◆ What needs to be done
Word for word, restate the listing; omit the pictures.

=-=-=

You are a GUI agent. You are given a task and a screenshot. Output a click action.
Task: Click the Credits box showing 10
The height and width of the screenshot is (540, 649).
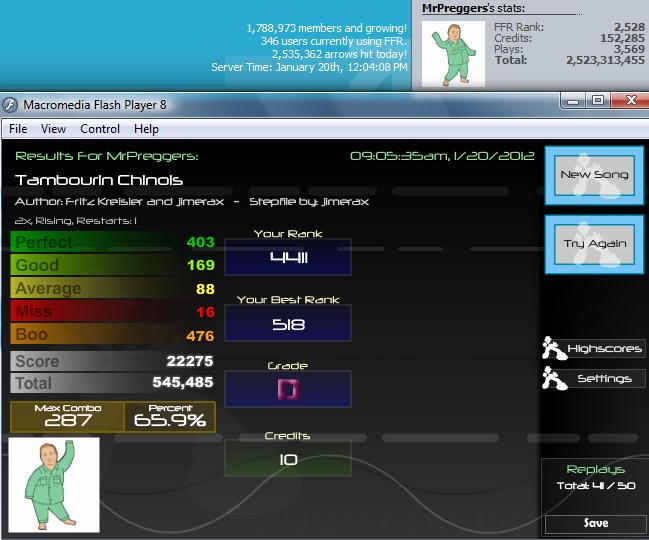tap(288, 458)
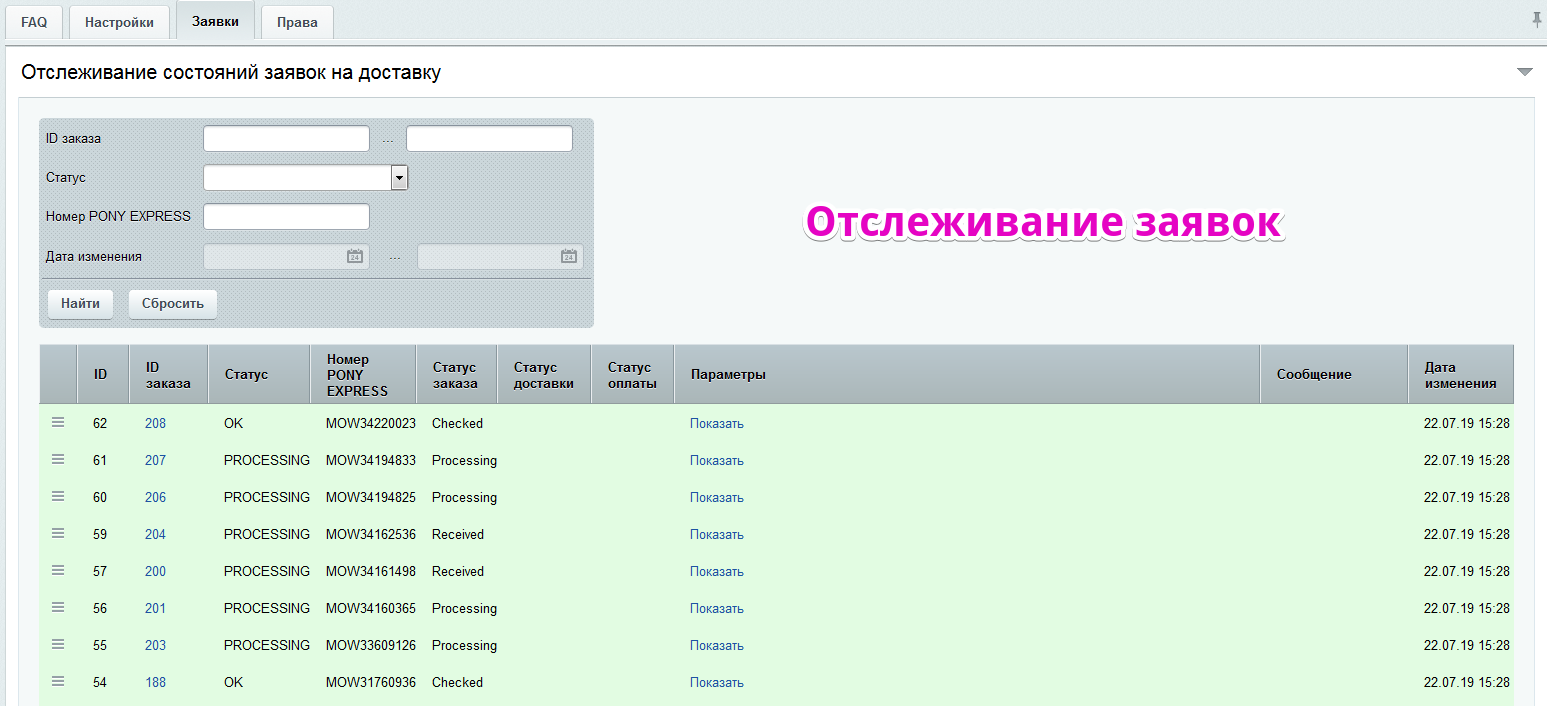The width and height of the screenshot is (1547, 706).
Task: Open row menu icon for ID 59
Action: point(58,534)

=-=-=

◆ Task output
You are a GUI agent. You are given a task and a screenshot. Output a click action.
Task: Click the Credits box showing 10
The height and width of the screenshot is (540, 649).
tap(288, 458)
The width and height of the screenshot is (1547, 706).
Task: Open row menu icon for ID 59
Action: point(58,534)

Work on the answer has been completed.